# A House Share Price Predictior using a Deep Neural Network

### Adam Lesnikowski

### Problem

What is the market price of a house or room share, given only a picture of a room?

### Motivations

This problem has definite commerical applications in buidling a system that can algorithmically detect
over-priced or under-priced assets. The generalizability of deep convolutional neural networks, the model that we use for this problem, means that not only house share prices would be open to such an approach, but anything that has a picture and has a price, for instance houses, cars, internet products, and perhaps even other assets like fianical assets and companies. This problem also has an academic interest in the challenge of getting a deep net to work with heterogenous, messy data set and in exploring how well nets trained on one kind of data set detect features which can perform on an unseen kind of data.
### Approach

A deep convolutional neural network was chosen as the price predictor for this problem.
The choice was motivated by the following considerations. First there is a plethora of labelled data available
for this problem. Deep neural nets have been shown to achieve top performace against other models, with the proviso
that enough training data is availble to train them. Enough data is important as the network often contain millions of parameters and regularization techniques such as dropout and data set augmentation whose theoretical properties are currently
not thoroughly understood. Second is the promise of neural networks to eliminate the need for hand-engineered features. For the price regression problem, it's not at all clear which features from a photo are most important for price. Hence we forgo tthe problem of feature selection and use a deep convolutional network for our problem.

• [Data records]:
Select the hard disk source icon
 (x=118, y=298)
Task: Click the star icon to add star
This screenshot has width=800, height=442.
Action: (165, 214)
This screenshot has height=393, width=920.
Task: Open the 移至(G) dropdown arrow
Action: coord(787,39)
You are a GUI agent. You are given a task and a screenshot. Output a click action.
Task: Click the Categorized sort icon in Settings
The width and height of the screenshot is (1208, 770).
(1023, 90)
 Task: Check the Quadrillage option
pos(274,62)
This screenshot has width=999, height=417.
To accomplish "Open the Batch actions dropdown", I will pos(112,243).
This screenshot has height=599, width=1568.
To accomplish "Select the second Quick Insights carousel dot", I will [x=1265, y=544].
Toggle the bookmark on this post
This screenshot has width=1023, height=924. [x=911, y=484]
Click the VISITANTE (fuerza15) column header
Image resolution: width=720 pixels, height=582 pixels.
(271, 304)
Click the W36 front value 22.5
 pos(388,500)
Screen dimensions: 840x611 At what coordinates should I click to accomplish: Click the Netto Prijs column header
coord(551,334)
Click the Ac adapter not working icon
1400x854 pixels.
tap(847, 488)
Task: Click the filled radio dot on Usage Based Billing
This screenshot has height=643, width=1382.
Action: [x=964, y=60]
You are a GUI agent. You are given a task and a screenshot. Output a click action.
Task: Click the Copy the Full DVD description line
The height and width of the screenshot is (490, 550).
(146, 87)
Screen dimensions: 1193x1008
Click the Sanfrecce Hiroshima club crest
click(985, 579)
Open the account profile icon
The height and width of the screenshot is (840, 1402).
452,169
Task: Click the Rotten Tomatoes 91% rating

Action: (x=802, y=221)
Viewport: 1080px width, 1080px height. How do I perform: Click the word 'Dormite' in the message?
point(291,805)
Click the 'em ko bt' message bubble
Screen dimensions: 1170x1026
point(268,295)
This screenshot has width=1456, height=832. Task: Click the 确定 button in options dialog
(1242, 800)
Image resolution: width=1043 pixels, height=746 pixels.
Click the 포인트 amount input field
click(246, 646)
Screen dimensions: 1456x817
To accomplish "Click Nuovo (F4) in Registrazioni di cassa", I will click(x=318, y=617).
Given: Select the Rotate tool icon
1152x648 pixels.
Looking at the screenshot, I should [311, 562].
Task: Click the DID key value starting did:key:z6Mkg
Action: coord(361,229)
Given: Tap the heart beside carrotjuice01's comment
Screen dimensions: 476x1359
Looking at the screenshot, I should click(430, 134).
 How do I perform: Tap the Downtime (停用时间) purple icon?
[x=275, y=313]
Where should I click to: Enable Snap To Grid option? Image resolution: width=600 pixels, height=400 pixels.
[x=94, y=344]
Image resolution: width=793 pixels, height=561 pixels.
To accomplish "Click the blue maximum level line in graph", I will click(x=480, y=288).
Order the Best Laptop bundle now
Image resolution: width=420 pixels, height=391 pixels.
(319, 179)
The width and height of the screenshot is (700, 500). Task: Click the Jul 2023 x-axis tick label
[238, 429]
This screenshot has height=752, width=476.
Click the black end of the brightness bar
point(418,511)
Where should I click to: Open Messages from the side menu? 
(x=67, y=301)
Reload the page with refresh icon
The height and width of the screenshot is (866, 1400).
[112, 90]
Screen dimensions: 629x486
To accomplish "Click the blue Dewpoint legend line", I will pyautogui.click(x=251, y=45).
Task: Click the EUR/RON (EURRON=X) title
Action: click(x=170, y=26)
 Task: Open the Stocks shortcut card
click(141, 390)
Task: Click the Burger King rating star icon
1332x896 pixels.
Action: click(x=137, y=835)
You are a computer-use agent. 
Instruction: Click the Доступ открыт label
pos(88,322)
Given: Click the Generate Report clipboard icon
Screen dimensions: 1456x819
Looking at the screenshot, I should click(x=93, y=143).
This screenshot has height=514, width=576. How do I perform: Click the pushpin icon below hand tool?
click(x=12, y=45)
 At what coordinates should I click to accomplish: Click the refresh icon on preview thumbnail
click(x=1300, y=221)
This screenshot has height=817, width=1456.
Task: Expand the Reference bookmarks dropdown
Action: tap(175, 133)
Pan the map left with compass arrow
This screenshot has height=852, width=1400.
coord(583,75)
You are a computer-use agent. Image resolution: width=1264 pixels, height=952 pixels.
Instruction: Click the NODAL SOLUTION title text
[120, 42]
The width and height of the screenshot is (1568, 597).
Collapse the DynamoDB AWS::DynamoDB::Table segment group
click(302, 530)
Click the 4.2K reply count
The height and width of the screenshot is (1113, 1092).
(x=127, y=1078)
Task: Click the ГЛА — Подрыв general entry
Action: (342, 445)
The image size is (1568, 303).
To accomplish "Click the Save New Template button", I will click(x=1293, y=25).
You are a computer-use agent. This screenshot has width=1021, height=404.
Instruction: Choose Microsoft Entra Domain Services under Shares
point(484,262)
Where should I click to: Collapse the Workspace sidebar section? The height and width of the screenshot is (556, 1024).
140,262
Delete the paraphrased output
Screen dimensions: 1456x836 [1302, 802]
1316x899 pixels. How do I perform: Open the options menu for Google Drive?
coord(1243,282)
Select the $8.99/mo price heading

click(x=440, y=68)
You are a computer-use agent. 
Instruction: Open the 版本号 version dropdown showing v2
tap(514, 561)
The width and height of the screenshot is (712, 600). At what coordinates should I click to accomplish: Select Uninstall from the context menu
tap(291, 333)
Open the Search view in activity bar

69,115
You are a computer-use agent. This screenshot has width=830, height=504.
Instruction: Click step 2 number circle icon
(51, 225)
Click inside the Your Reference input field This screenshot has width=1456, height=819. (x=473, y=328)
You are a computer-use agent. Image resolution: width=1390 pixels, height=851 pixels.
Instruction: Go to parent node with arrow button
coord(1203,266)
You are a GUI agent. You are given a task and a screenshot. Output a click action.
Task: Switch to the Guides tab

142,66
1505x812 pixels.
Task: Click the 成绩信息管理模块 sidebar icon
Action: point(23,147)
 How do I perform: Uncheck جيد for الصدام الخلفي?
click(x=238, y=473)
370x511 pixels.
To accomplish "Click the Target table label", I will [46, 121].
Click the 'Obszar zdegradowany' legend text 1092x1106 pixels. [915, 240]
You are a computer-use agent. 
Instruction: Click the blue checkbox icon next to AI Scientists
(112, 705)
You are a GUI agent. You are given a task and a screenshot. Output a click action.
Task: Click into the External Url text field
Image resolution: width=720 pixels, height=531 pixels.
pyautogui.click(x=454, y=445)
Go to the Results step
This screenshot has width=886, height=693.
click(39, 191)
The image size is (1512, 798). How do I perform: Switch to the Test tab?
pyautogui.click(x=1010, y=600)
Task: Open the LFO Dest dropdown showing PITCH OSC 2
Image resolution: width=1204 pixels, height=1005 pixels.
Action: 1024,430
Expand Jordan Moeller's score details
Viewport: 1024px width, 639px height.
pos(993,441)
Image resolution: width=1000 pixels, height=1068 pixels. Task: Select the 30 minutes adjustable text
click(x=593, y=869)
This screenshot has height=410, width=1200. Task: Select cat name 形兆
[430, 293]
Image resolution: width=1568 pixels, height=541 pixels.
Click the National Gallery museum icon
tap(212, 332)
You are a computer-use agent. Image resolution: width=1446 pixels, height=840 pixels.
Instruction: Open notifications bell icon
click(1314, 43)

• [Tasks to carry out]:
• A. What kind of model does the house share price predictor write-up choose as its price predictor?
• B. Translate this sentence from the house share price predictor write-up into Spanish: "A deep convolutional neural network was chosen as the price predictor for this problem."
• C. Pick up the house share price predictor write-up after its last sentence and carry it forward.

• [Final answers]:
• A. A deep convolutional neural network.

• B. Se eligió una red neuronal convolucional profunda como predictor de precios para este problema.

• C.
### Dataset

I collected a dataset of 117,000 user submitted photos photos from a popular house share website. This consisted of six American cities and three European cities. The number of photos ranged from 2,500 pictures from Boston to 28,000 from New York City. The minimum image dimension was 600 pixels on a side. Hence this dataset allows for a variety of interesting data augementation and multi-scale training possibilities by taking various crops of the training data.
### Simplifying Assumptions

For my initial set of experiments, I ran experiments on entire houses and apartment shares in New York City. I also used the Alexnet deep net avaialbe as part of the Berkeley Vision Center deep learning package Caffe. This network was trained on Imagenet, a large collection of one thousand categories of images. Deep networks trained on one dataset have been shown to generalize quite well to types of images not seen in training, so I argue that this is a realiatively mild simplifying step to take for my initial run of experiments.
### Modifying a Classification Net for Regression

AlexNet was trained to perform classification, and its topology is setup to have 1000 output nodes corresponding to each of ImageNet categories. How do we turn this into a regressor, that is a model that gives us a real valued price prediction? I used a technique that's been used before on similar kinds of problems, which is to sample intermediate outputs of the network and train a side regressor to output a price. In particular, I ran a forward pass on AlexNet on each of my 28,000 New York images, and took the 58 six by six pixel convolutional activations that are computed just before the set of fully connected layers. These are called *deep features*. Interestingly these deep features were about 170KB each, larger than the typical input image set of 50-70KB. I then trained a Support Vector Regressor (SVR) on these deep features.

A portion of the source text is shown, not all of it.